### AVAILABLE DATA
···

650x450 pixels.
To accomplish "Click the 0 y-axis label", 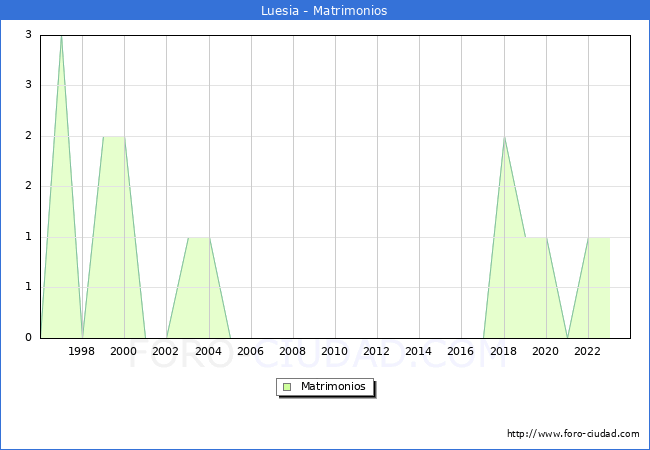I will pos(29,338).
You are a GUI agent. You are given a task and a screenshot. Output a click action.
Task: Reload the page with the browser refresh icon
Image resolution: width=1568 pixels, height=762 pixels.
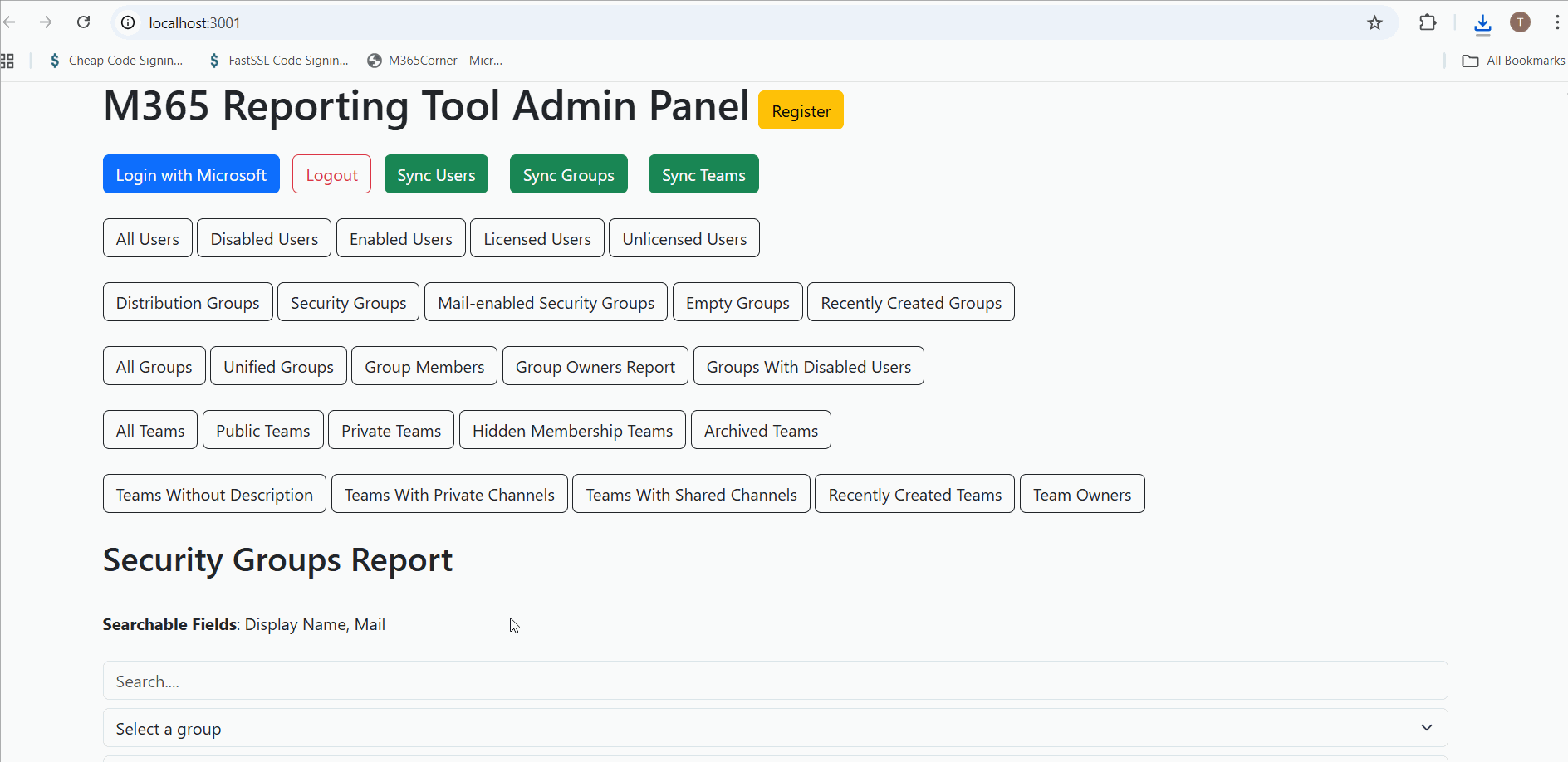coord(83,22)
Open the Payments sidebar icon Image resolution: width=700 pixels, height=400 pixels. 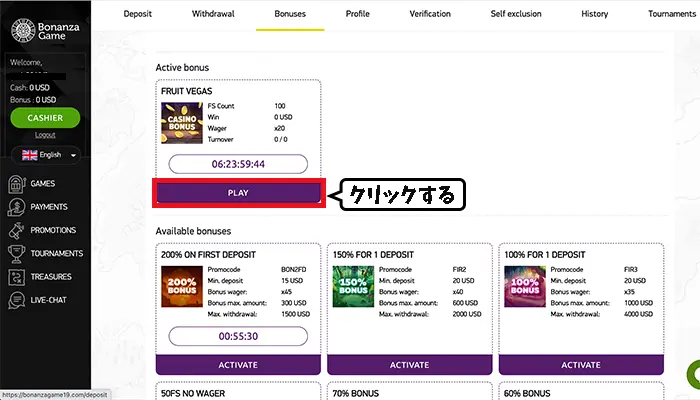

···

Without any pictures, write out the lines running from the one containing "Image resolution: width=1568" through the end of the listing above, both included, exactly as given.

### SOLUTION TO THE PROBLEM
Image resolution: width=1568 pixels, height=762 pixels.
coord(83,22)
Open the Payments sidebar icon Image resolution: width=700 pixels, height=400 pixels. 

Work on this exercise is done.